The making of a pathogen: conversion of a soil saprophyte to a macrophage parasite through foreign DNA acquisition and alteration of chromosomal gene expression in Rhodococcus equi

Rhodococcus equi is an opportunistic facultative intracellular pathogen of macrophages that causes severe pyogranulomatous pneumonia in young foals and immunocompromised people. Virulence of this organism is dependent on a plasmid-encoded pathogenicity island (PAI) that houses a unique family of highly related proteins of unknown function termed the virulence-associated proteins (VapACDEFGHIX). VapA, a surface-localized lipoprotein, is essential but not sufficient for R. equi replication in macrophages and establishment of a chronic infection in the Severe Combined Immunodeficient (SCID) mouse infection model system. To determine the identity of other plasmid-derived genes necessary for intramacrophage replication, we constructed and analyzed a series of deletion mutant strains. The first assessed was a PAI deletion mutant which was used a molecular tool for narrowing the search for additional plasmid-derived virulence factors aside from vapA. Expression of vapA in the attenuated PAI mutant from a constitutive promoter, thus eliminating the requirement of the PAI-encoded vapA regulators, did not restore the capacity of the PAI strain to replicate intracellularly, indicating that additional virulence genes resided within the deleted PAI region. Subsequently, several more deletion strains were constructed and analyzed to establish the requirement of other PAI genes for intramacrophage growth, most notably, a multiple-deletion mutant (MDM) in which 14 out of 26 PAI-encoded genes were removed including every full length vap gene apart from vapA. Experimental assessment of the MDM mutant demonstrated that the collective deletion of these genes did not impair the intracellular growth capacity of R. equi. This finding indicated that VapA was the only Vap family member essential for intramacrophage growth, and that most of the PAI region was dispensable for the same.

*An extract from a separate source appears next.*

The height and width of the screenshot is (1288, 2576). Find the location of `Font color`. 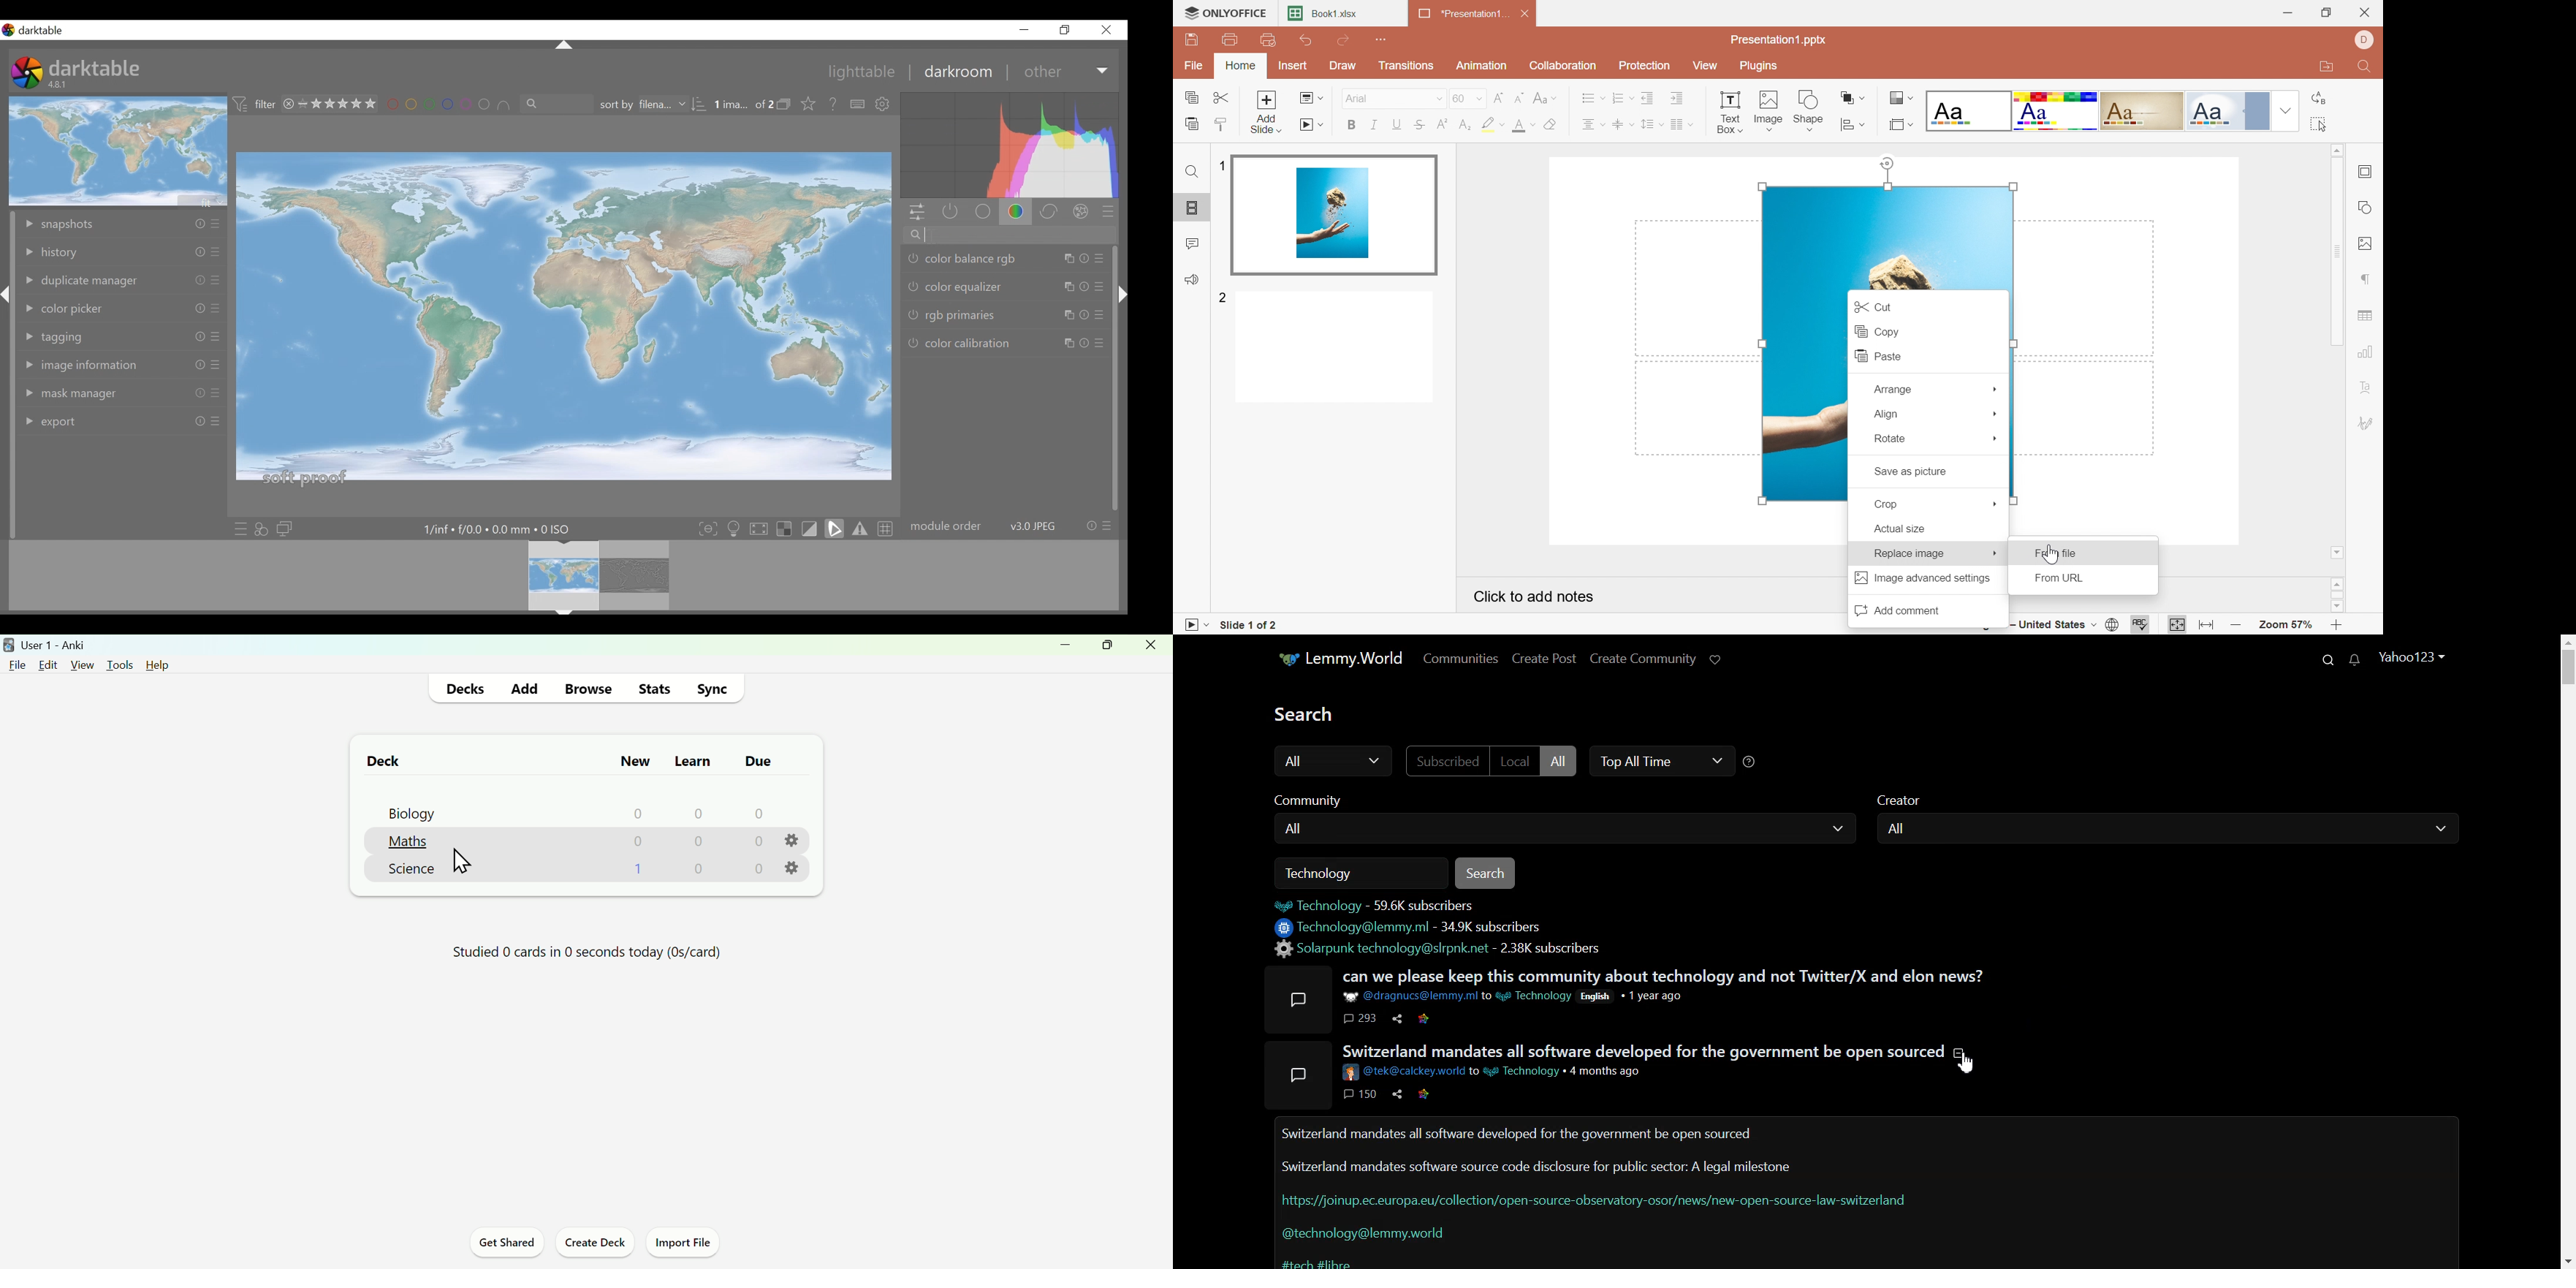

We subsequently hypothesized that the minimum virulence plasmid-encoded genes necessary for R. equi replication in macrophages was vapA and its regulators, virR and orf8. Expression of these three genes from their native promoters in an avirulent virulence plasmid-cured strain of R. equi (strain 103-) promoted intracellular replication in macrophages. This finding implied that the combined effect of the presence of VapA and regulator-induced alteration of chromosomal gene expression allows R. equi adaption to life within the restrictive macrophage environment.